2. What are the four main applications of dimensions?

The four main applications of dimensions are that it helps in the conversion of the physical quantity from one system to another. It helps in checking the accuracy of the physical relation. It helps to obtain the relations among various physical quantities. Lastly, it helps in finding the dimensions of a constant in physical relation. So focussing and learning all these applications and the concepts will help in the preparation of this chapter comprehensively. Students can refer to the Vedantu NCERT solution to have a better understanding.

3. What do you understand by Dimensional analysis?
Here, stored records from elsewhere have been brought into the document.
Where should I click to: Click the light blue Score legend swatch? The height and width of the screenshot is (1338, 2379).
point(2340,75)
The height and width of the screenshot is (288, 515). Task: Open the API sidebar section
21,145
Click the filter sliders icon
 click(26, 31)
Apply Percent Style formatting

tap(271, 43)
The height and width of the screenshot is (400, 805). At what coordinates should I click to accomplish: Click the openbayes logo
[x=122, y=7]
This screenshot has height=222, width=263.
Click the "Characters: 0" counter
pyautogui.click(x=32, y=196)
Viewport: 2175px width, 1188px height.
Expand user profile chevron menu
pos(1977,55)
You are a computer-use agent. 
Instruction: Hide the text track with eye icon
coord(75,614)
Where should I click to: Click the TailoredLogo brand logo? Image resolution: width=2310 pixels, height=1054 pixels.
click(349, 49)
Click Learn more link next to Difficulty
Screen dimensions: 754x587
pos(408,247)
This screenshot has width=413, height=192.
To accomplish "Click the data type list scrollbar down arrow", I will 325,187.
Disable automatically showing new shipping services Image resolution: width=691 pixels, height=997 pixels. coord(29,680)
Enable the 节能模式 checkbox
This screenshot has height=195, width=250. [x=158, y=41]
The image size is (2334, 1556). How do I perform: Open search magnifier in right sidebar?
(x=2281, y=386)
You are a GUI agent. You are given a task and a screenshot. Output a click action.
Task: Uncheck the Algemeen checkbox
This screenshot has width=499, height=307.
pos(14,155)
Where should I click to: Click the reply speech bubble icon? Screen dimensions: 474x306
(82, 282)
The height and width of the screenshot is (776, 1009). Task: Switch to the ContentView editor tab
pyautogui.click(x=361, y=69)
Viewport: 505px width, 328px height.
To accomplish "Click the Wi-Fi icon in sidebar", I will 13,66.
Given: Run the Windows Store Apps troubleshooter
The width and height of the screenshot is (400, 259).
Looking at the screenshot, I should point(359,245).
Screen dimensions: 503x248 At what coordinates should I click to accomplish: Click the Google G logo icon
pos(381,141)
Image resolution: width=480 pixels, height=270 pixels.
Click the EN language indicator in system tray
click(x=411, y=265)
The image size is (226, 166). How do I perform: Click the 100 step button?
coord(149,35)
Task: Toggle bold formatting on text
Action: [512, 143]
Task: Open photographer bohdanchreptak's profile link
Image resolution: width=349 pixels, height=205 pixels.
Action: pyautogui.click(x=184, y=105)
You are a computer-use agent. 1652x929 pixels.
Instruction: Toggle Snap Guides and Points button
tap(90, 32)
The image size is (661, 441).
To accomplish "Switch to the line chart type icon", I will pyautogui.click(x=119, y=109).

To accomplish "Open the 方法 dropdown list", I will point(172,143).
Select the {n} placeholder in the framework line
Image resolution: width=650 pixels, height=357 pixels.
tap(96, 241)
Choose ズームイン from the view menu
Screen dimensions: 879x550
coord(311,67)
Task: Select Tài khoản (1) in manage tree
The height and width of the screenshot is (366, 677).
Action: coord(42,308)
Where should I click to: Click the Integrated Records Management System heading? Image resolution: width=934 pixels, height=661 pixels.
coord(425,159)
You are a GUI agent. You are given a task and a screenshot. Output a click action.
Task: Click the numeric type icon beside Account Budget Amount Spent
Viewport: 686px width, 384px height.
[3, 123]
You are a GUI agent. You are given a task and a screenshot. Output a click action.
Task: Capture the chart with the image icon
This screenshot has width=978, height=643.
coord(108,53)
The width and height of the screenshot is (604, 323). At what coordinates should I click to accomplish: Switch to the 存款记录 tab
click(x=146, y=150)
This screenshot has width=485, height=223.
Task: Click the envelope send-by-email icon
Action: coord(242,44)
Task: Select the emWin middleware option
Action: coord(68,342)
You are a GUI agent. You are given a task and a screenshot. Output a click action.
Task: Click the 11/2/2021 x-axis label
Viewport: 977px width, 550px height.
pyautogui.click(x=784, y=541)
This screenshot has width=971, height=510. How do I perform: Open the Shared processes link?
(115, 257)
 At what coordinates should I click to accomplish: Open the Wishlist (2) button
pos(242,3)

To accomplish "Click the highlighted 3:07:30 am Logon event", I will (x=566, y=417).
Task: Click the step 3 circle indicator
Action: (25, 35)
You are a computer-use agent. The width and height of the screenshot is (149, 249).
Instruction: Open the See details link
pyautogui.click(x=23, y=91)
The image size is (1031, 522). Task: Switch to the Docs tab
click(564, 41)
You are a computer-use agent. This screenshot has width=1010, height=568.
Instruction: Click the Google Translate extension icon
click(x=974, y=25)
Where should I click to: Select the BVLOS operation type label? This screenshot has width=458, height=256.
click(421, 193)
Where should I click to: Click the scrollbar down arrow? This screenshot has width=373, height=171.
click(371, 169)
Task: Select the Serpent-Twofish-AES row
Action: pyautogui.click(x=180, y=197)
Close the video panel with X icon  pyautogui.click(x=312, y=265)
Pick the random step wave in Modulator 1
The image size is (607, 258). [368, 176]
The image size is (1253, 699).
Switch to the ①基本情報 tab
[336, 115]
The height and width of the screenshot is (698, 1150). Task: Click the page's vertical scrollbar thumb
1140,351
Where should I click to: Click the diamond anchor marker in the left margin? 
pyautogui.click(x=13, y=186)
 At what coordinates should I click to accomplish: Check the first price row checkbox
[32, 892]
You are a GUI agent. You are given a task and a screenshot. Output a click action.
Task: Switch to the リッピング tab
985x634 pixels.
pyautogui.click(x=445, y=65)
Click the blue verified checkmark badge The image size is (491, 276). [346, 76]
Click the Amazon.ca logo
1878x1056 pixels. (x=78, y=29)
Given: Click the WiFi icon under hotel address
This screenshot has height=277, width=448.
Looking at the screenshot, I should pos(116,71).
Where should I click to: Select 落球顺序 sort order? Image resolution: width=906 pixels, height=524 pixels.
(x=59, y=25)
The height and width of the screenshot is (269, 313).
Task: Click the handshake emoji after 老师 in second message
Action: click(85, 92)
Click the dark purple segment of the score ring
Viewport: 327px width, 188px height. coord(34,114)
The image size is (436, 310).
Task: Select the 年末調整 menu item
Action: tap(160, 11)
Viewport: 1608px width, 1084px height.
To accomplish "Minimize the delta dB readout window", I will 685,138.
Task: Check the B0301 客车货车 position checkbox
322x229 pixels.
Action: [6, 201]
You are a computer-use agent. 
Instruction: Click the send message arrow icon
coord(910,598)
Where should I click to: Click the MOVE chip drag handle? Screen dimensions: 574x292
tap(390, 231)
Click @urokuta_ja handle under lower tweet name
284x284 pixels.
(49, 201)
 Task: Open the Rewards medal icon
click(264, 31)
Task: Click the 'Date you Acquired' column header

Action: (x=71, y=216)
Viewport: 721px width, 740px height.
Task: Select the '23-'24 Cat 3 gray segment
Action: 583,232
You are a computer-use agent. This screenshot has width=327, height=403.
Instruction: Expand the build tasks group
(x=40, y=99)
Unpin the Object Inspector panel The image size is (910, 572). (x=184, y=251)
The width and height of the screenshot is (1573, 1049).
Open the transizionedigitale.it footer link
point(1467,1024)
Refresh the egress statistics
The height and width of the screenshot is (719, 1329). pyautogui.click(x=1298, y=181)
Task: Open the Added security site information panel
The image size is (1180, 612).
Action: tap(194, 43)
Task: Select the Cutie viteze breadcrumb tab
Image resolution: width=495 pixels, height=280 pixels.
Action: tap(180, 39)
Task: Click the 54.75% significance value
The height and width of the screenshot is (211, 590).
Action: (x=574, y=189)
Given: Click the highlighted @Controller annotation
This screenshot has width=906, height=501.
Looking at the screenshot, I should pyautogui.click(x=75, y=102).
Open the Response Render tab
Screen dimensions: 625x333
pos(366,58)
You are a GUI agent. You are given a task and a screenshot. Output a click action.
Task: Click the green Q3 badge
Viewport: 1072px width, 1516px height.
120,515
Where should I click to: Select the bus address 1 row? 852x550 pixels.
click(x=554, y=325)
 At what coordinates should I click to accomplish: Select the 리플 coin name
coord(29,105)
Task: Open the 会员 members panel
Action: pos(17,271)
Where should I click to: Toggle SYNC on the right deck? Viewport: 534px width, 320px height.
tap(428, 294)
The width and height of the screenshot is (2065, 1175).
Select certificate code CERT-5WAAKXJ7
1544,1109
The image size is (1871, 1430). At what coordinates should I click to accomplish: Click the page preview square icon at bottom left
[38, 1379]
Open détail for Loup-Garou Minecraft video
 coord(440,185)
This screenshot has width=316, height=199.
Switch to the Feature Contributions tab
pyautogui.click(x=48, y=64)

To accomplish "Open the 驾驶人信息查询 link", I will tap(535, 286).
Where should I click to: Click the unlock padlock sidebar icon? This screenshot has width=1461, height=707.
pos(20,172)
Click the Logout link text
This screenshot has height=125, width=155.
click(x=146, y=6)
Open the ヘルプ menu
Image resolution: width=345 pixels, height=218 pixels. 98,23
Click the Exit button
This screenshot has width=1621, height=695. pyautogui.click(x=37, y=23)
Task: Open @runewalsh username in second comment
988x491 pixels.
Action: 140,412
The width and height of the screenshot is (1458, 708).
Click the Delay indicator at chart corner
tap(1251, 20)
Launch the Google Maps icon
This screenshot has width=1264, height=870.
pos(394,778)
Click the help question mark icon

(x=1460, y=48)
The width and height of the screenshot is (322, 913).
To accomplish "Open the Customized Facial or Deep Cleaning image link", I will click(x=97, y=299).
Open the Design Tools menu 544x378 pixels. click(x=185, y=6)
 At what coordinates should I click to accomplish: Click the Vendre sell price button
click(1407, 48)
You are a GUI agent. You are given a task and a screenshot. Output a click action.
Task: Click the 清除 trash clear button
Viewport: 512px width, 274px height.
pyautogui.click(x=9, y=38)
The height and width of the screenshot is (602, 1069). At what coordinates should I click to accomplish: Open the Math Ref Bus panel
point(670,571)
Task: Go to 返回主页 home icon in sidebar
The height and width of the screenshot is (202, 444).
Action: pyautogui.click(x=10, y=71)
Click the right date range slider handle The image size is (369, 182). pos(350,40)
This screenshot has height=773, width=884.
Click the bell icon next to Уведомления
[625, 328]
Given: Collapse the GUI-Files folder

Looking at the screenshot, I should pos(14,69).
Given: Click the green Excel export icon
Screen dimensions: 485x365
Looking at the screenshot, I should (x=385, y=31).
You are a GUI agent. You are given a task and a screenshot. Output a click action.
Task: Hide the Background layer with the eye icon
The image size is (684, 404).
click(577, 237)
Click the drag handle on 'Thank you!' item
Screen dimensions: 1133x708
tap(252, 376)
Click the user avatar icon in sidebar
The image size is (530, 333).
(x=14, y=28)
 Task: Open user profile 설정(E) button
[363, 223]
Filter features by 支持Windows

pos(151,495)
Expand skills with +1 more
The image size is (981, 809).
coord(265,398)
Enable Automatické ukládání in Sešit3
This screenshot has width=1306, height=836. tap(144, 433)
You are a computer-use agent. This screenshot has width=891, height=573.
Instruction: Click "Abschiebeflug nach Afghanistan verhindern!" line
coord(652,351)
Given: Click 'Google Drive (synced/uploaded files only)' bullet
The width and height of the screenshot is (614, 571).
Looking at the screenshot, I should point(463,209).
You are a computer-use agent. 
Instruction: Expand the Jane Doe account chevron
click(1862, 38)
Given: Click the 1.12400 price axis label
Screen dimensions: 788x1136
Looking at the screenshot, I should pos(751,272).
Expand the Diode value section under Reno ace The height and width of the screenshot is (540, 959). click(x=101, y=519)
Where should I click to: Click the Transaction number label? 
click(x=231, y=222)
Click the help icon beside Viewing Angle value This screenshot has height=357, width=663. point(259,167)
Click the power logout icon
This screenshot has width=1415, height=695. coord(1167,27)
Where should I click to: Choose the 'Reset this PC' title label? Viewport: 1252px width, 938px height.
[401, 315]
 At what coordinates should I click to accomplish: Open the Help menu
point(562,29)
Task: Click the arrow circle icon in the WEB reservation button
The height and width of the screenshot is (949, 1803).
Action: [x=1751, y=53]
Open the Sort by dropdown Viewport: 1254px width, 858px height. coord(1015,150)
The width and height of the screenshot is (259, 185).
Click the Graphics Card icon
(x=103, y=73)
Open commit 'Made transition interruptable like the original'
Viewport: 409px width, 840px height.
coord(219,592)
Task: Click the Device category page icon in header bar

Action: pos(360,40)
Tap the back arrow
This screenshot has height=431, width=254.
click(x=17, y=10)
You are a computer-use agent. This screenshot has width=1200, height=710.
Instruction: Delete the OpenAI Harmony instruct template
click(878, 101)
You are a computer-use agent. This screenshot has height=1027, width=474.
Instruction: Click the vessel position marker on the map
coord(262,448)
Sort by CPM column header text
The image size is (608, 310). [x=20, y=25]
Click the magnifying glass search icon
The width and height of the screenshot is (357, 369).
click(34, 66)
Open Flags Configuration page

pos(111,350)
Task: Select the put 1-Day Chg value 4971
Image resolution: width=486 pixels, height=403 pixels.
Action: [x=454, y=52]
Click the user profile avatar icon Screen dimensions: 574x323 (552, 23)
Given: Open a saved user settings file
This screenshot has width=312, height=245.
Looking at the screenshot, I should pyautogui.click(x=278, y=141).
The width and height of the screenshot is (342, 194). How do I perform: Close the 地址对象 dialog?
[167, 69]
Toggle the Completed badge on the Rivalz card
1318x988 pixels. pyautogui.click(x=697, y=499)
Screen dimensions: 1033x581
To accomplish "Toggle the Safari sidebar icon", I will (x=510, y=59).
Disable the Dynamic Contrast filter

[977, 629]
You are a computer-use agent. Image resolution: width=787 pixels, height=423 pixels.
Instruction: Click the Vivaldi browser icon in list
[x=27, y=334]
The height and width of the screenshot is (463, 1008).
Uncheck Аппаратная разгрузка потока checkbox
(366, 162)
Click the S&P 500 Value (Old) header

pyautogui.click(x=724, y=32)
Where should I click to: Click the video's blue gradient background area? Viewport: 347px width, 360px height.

Dimensional analysis helps in quantifying the size and shape of the objects. It helps to analyze the nature of the objects involving lengths, angles, and some of the geometrical properties like flatness and straightness. The main concepts in dimensions are that it is possible to add or subtract those quantities that have the same dimensions only. We can also conclude that the two physical quantities are said to be equal if they have the same dimensions.

4. What are the advantages of preparing the chapter from Vedantu’s NCERT solutions?

The advantages of Vedantu are as below.

  1. The solutions are well organized.

  2. The chapter-wise solutions are very systematic and are precise.

  3. Students will know the exact format of answering.

  4. This is the best guide for helping the students in every step of the preparation.

  5. All the solutions are prepared by experts having excellent subject knowledge.

  6. The latest curriculum of the CBSE is followed accurately.

  7. Students can be confident and prepare thoroughly through Vedantu’sNCERT solutions for the chapter Units and Dimensions.

  8. We can say accuracy is Vedantu.

5. What are the advantages of solving the previous year's question papers?

Solving the previous year's questions paper helps the students to have an exact idea of the real exam pattern. Students should solve at least the previous 5 years question paper so that they can improve on their time management skills and also enhance their speed and accuracy. Students can analyze the questions which are repeated. These can be more focussed and prepared accurately.  It is mandatory to be perfect in all the topics but certain topics can be given little more importance. It does not mean that you can skip any of the topics. Every topic is very essential.

6. Explain a few limitations of Dimension Formulas.

This method can be used only if dependency is of multiplication type. The formula containing exponential, trigonometric, and logarithmic functions can not be derived using this method. A formula containing more than one term which is added or subtracted likes s = ut+ ½ at2 also cannot be derived. The relation derived from this method gives no information about the dimensionless constants.

7. The ratio of the dimension Planck’s constant and that of the moment of inertia is the dimension of?

A. Velocity

B. Angular momentum

C. Time

D. Frequency

Time

8. Write some applications of Dimensional Analysis.

Following are some applications of dimensional analysis:

  1. To convert a physical quantity from one system of the unit to the other.

  2. To check the dimensional correctness of a given physical relation: If in a given relation, the terms of both sides have the same dimensions, then the equation is dimensionally correct. This concept is best known as the principle of homogeneity of dimensions. 

  3. To derive the relationship between different physical quantities: Using the principle of homogeneity of dimension the new relation among physical quantities can be derived if the dependent quantities are known.